THE PROBLEM:
No line before the one containing "The image size is (567, 461)." is to be output; retype exactly that line and all lines that follow it to the end of the records.
┌─ DATASET EXCERPTS
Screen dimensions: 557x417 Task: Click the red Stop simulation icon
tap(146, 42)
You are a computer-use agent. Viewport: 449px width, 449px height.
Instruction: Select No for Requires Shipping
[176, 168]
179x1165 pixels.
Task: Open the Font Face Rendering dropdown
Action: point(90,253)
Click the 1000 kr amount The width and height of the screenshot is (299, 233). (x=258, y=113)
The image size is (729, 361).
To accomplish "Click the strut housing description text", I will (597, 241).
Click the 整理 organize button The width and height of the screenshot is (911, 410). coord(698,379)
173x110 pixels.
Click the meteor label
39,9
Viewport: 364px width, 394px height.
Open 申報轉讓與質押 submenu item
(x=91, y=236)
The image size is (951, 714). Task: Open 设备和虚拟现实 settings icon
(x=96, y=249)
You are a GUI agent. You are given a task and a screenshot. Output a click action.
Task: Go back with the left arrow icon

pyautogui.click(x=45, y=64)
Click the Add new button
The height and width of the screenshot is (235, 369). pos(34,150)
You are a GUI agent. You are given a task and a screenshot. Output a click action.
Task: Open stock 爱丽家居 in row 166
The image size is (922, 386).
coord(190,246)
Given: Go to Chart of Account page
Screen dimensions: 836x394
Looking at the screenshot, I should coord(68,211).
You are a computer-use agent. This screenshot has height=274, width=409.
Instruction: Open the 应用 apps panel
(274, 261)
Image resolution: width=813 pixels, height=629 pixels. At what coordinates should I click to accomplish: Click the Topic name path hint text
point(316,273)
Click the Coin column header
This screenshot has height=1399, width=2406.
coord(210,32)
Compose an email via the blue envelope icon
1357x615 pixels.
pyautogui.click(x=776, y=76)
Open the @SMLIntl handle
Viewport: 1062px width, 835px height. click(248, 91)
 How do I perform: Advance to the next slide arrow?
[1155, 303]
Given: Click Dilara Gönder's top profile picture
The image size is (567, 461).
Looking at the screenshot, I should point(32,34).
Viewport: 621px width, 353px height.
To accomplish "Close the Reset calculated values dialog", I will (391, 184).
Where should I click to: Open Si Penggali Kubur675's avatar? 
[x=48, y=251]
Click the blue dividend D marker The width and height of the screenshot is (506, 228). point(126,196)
└─
EXERCISE RESULT:
The image size is (567, 461).
Looking at the screenshot, I should point(32,34).
Viewport: 621px width, 353px height.
To accomplish "Close the Reset calculated values dialog", I will (391, 184).
Where should I click to: Open Si Penggali Kubur675's avatar? 
[x=48, y=251]
Click the blue dividend D marker The width and height of the screenshot is (506, 228). point(126,196)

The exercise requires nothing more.